## [Required tasks]
[a] Decide whether each statement agrees with the workshop text on transactional computing, and back each yes or no with the deciding words of that text, quoted exactly. (i) This workshop is the seventh in its series. (ii) Hardware transactional memory support has been announced for a microprocessor already on the market. (iii) The workshop's scope is kept deliberately narrow.
[b] Carry on the workshop text on transactional computing, picking up after its last sentence.

## [Source extract]
##############################

The past decade has seen an explosion of interest in programming languages, systems, and hardware to support transactions, speculation, and related alternatives to classical lock-based concurrency. In the last year alone, significant progress has been made toward integrating transactional memory support into mainstream programming languages, like C++ and Scala, and hardware transactional memory support has been announced for a next-generation microprocessor.
This workshop, the seventh in its series, will provide a forum for the presentation of research on all aspects of transactional computing. The scope of the workshop is intentionally broad, with the goal of encouraging interaction across the languages, architecture, systems, database, and theory communities. Papers may address implementation techniques, foundational results, applications and workloads, or experience with working systems. Environments of interest include the full range from multithreaded or multicore processors to high-end parallel computing.

##############################

## [Collected data]
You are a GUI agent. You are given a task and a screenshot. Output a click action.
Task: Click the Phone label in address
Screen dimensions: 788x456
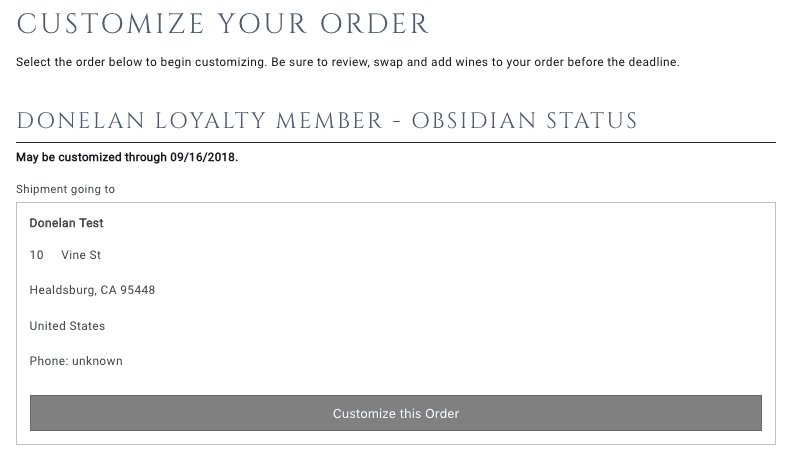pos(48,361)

##############################

## [Expected results]
[a]
(i) Yes: "the seventh in its series"
(ii) No: "hardware transactional memory support has been announced for a next-generation microprocessor"
(iii) No: "The scope of the workshop is intentionally broad"

[b]
- Run-time systems
- Hardware support
- Memory models
- Language mechanisms and semantics
- Formal verification
- Speculative concurrency
- Conflict detection and contention management
- Debugging and tools
- Static analysis and compiler optimizations
- Checkpointing and failure atomicity
- Persistence and I/O
- Nesting and exceptions
- Applications, workloads, and test suites
- Experience reports
Papers must be submitted in PDF, and be no more than 7 pages in standard two-column SIGPLAN conference format, excluding bibliography (but including all figures, appendices, etc.). Submissions must be made through the on-line submission site. Final papers will be available to participants electronically at the meeting, but to facilitate resubmission to more formal venues, no archival proceedings will be published, and papers will not be sent to the ACM Digital Library.
Authors will have the option of having their final paper accessible from the workshop website. Authors must be familiar with and abide by SIGPLAN's republication policy, which forbids simultaneous submission to multiple venues and requires disclosing prior publication of closely related work.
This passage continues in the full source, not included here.